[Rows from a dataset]
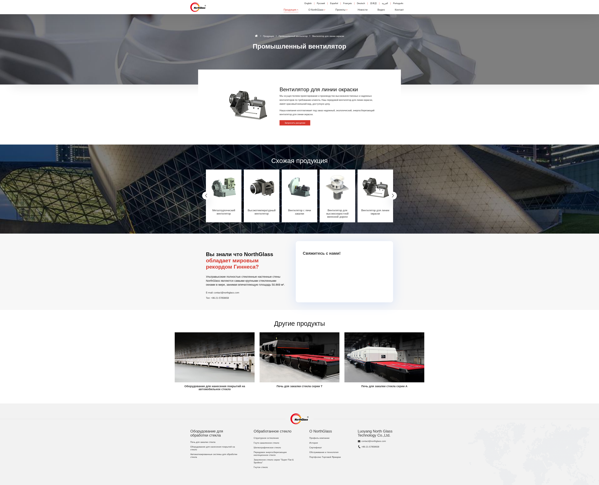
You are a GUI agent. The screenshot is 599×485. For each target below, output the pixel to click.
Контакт (399, 9)
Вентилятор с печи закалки (299, 212)
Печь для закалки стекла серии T (299, 386)
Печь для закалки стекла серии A (384, 386)
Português (398, 3)
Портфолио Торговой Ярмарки (325, 457)
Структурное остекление (266, 438)
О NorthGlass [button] (315, 9)
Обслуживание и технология (323, 452)
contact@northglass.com (226, 292)
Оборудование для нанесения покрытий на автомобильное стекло (214, 388)
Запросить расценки (295, 123)
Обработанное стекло (272, 431)
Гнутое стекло (261, 467)
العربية (385, 3)
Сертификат (315, 447)
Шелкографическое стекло (267, 447)
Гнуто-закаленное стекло (266, 443)
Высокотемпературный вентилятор (262, 212)
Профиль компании (319, 438)
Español (334, 3)
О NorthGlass (320, 431)
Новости (363, 9)
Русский (321, 3)
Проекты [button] (340, 9)
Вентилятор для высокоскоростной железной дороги (337, 213)
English (308, 3)
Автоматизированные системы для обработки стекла (213, 455)
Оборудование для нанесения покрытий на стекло (212, 448)
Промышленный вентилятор (293, 36)
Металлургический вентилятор (223, 212)
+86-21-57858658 (220, 298)
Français (347, 3)
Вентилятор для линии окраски (375, 212)
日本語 (373, 3)
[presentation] (206, 196)
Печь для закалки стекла (202, 442)
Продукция (268, 36)
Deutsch (361, 3)
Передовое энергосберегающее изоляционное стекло (270, 453)
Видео (381, 9)
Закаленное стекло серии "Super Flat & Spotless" (274, 461)
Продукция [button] (290, 9)
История (313, 443)
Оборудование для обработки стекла (206, 433)
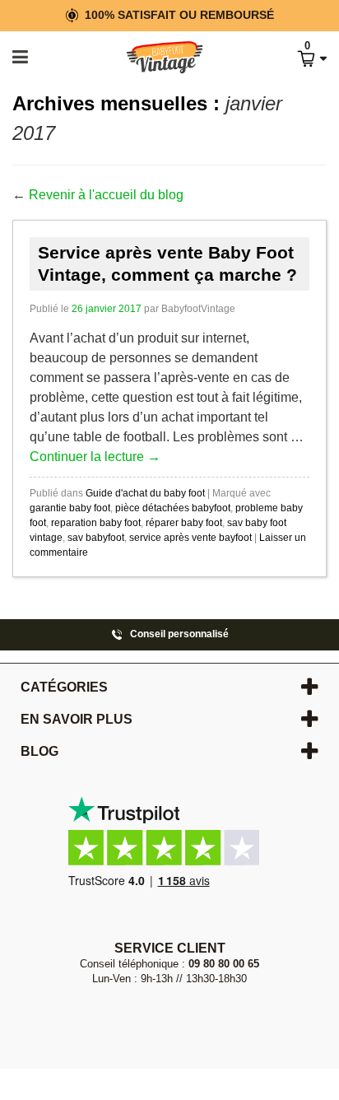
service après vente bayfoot (190, 537)
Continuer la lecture (95, 457)
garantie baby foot (70, 508)
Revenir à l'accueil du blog (106, 195)
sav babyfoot (95, 537)
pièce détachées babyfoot (172, 508)
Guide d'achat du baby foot (145, 493)
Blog (39, 751)
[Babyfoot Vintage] (146, 58)
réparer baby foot (184, 523)
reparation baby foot (96, 523)
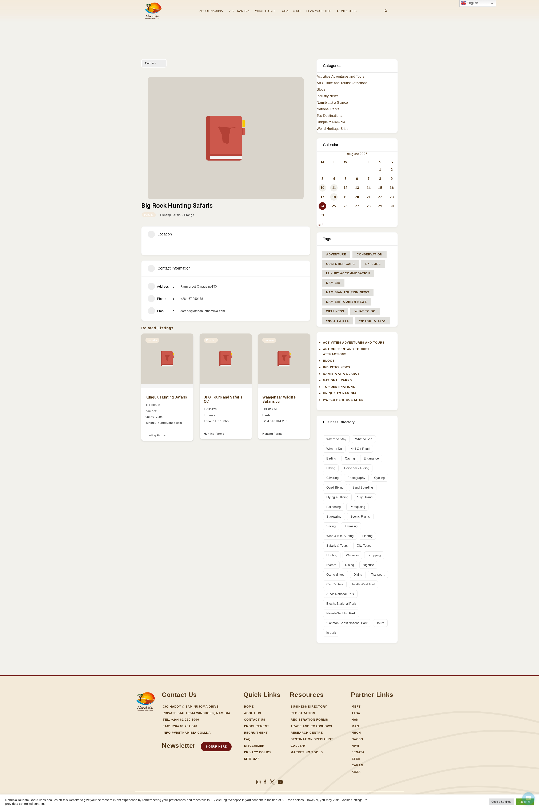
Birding (331, 458)
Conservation (369, 254)
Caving (350, 458)
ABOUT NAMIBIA (211, 11)
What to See (337, 320)
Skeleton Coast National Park (347, 623)
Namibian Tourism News (347, 292)
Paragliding (357, 507)
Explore (373, 264)
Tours (380, 623)
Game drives (335, 574)
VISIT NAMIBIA (239, 11)
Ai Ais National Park (340, 594)
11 (334, 188)
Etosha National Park (341, 603)
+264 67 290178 (191, 298)
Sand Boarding (362, 487)
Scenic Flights (360, 516)
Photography (356, 478)
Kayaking (351, 526)
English (472, 3)
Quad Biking (335, 487)
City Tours (364, 545)
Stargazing (334, 516)
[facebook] (265, 782)
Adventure (336, 254)
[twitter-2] (272, 782)
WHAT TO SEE (265, 11)
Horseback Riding (356, 468)
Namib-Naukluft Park (341, 613)
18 (334, 197)
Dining (349, 565)
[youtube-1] (280, 782)
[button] (216, 746)
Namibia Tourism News (346, 301)
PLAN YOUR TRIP (318, 11)
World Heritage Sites (332, 128)
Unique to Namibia (331, 122)
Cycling (379, 478)
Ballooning (333, 507)
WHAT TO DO (291, 11)
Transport (377, 574)
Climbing (332, 478)
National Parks (328, 109)
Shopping (374, 555)
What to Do (365, 311)
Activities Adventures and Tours (340, 76)
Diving (358, 574)
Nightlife (368, 565)
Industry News (327, 96)
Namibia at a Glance (332, 102)
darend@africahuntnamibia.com (202, 311)
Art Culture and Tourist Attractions (342, 83)
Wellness (335, 311)
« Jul (322, 224)
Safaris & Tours (337, 545)
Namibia (333, 282)
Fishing (367, 536)
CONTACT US (346, 11)
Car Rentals (334, 584)
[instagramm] (258, 782)
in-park (331, 632)
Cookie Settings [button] (501, 801)
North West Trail (363, 584)
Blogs (321, 89)
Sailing (331, 526)
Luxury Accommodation (348, 273)
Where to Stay (372, 320)
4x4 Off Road (360, 448)
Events (331, 565)
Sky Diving (364, 497)
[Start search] (386, 11)
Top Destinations (329, 115)
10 (322, 188)
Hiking (330, 468)
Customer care (340, 264)
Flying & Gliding (337, 497)
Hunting (331, 555)
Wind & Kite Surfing (340, 536)
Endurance (371, 458)
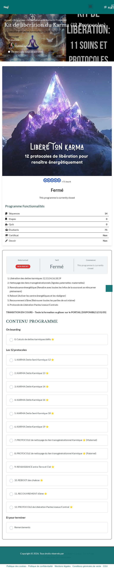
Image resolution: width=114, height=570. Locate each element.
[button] (90, 6)
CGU (105, 566)
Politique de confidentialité (57, 557)
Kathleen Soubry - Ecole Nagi (79, 553)
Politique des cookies (16, 566)
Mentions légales (63, 566)
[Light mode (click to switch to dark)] (109, 288)
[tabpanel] (57, 295)
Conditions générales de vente (86, 566)
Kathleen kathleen (23, 46)
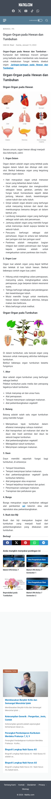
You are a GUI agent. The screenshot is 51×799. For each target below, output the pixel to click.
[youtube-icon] (26, 11)
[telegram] (43, 542)
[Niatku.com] (25, 4)
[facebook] (7, 542)
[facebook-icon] (13, 11)
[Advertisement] (25, 640)
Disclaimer (31, 785)
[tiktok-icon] (32, 11)
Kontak (21, 785)
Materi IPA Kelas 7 (11, 570)
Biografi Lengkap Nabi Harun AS (21, 762)
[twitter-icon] (19, 11)
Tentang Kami (10, 785)
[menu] (6, 20)
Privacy (42, 785)
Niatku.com (29, 795)
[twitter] (16, 542)
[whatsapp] (34, 542)
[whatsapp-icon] (38, 11)
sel (23, 506)
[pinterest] (25, 542)
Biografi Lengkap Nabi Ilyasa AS (21, 749)
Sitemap (25, 789)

> _YOUR OBJECTIVE_:
Please count the lines in the rows above that contain the string "screenshot", treating uppercase and lowercase as different, and reply with the number alone.

> _CORRECT RESPONSE_:
2